L’architecte Pierluigi Pericolo, qui a participé à la rénovation de la cathédrale de Nantes, incendiée dans des proportions inférieures en 2015, estimait ainsi sur Franceinfo que cette phase de sécurisation durerait « entre deux et cinq ans ».

Indépendamment du choix des matériaux retenus pour reconstruire, M. Létoffé rappelle lui qu’il y a des durées incompressibles, notamment le séchage qui peut « prendre des mois ». D’autant qu’il faudra poser ensuite « un parapluie » pour protéger des intempéries.

Pas question non plus de mettre la charrue avant les boeufs, c’est-à-dire la charpente avant d’avoir assuré la solidité de la structure, prévient-il encore.

C’est plus long de reconstruire à l’identique?

« Reconstruire à l’identique, aujourd’hui c’est possible humainement et techniquement », rassure François Asselin, président de la CPME et spécialiste de la restauration de charpentes anciennes.

D’autant que les travaux du professeur d’art américain Andrew Tallon ont déjà permis de numériser grandement au laser les recoins de la cathédrale.

« On peut construire un stade en deux ans, mais si on veut utiliser un système traditionnel ça sera bien plus que cinq ans », prévient M. Wilmotte, qui préconise de remplacer le bois de la charpente et le plomb de la couverture par du métal et du titane. « Ca, ça ne brûle pas. »

« Notre-Dame est un édifice emblématique aussi pour les métiers de charpentier, les compagnons. Il ne faut pas louper le rendez-vous », affirme M. Mouton.

La modernité a pourtant l’avantage d’être plus légère, d’autant que la charpente est invisible de l’intérieur.

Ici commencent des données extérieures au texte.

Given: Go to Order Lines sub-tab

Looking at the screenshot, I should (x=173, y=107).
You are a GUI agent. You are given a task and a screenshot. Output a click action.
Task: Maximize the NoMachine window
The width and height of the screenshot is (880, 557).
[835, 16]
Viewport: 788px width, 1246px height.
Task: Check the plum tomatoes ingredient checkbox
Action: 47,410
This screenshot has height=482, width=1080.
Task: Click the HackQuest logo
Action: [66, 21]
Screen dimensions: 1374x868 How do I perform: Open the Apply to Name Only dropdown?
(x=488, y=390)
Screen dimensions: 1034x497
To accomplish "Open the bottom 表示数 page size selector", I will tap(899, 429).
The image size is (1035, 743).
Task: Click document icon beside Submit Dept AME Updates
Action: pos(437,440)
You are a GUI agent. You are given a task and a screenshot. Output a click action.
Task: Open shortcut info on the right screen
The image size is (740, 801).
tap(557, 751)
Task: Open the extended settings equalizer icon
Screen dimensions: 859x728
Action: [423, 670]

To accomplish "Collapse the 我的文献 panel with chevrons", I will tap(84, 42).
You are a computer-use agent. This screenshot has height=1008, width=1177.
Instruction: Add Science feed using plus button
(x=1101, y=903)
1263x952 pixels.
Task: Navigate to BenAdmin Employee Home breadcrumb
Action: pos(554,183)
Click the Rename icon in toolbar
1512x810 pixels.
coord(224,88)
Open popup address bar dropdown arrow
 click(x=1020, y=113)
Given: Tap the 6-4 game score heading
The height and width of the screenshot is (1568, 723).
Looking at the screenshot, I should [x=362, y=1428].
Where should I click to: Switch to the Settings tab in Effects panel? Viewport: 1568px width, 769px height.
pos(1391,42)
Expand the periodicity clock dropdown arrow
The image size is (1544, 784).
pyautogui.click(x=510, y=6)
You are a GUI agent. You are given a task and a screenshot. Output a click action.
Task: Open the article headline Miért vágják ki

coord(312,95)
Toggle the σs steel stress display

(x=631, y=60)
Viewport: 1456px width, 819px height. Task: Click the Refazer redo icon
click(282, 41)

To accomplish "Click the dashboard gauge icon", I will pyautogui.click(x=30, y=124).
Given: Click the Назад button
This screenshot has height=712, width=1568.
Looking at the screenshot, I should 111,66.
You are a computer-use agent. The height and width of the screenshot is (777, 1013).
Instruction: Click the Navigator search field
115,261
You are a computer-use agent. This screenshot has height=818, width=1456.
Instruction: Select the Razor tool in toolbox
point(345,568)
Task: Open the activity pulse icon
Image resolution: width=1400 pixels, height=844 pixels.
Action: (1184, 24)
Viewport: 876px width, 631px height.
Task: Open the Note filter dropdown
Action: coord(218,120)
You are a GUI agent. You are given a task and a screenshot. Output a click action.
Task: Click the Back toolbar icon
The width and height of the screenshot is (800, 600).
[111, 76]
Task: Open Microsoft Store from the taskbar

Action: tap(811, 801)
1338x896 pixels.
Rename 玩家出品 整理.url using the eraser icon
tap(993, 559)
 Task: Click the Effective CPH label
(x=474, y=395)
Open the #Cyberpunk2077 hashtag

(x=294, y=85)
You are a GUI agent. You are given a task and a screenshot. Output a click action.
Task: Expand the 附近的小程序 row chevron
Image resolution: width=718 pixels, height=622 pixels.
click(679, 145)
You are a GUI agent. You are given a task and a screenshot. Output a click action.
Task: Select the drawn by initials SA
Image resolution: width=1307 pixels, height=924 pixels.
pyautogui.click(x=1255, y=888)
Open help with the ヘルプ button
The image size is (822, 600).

M. Wilmotte redoute cependant les difficultés d’accès au centre de la capitale et appelle à utiliser la Seine pour acheminer les matériaux.

A-t-on les moyens humains et matériels pour mener ce chantier?

La reconstruction de Notre-Dame risque d’être confrontée « à un manque de main d’oeuvre en tailleurs de pierre, charpentiers et couvreurs », a averti mardi le secrétaire général des Compagnons du devoir Jean-Claude Bellanger.

Selon lui, il faudra recruter en apprentissage 100 tailleurs de pierre, 150 charpentiers et 200 couvreurs.

« Notre secteur souffre de manque de jeunes, d’engouement pour ces métiers (mais) on a la capacité de mobiliser du personnel qualifié », veut pourtant croire Frédéric Létoffé. « Et nous avons en France l’ensemble des matériaux à disposition, que ce soit le bois, la pierre, le zinc, le cuivre, le plomb. »

L’assureur Groupama, propriétaire de forêts en Normandie, a même offert les 1.300 chênes centenaires nécessaires à une reconstruction à l’identique.

Quel montant est nécessaire pour la reconstruction?

L’ancien ministre de la Culture Jean-Jacques Aillagon a tiré le premier en donnant une fourchette comprise entre « 600 millions et un milliard d’euros ». Mercredi midi, les promesses de dons, notamment grâce à l’effort du mécénat privé, atteignaient déjà plus de 800 millions d’euros.

« Cette fois, ce n’est pas l’argent qui va manquer », a résumé le Monsieur Patrimoine Stéphane Bern, alors que tant de chefs d’oeuvre en péril ont du mal à trouver des financements.

« On ne sait pas aujourd’hui estimer le coût », relativise toutefois le président du GMH.

Plus que de la collecte des fonds, le problème pourrait venir des contraintes du droit de la construction, de la réglementation, de procédures administratives habituellement longues, de questions d’assurances…

A l’issue d’un Conseil des ministres entièrement dédié à la reconstruction de Notre-Dame, le Premier ministre Edouard Philippe a d’ailleurs annoncé mercredi une série de mesures pour réaliser l’ambition présidentielle, avec notamment un concours international d’architectes pour reconstruire la flèche qui s’est effondrée, un soutien fiscal aux dons et un projet de loi pour une souscription nationale.

La course contre-la-montre a commencé car le défi présidentiel coïncide justement avec l’échéance des Jeux Olympiques de 2024.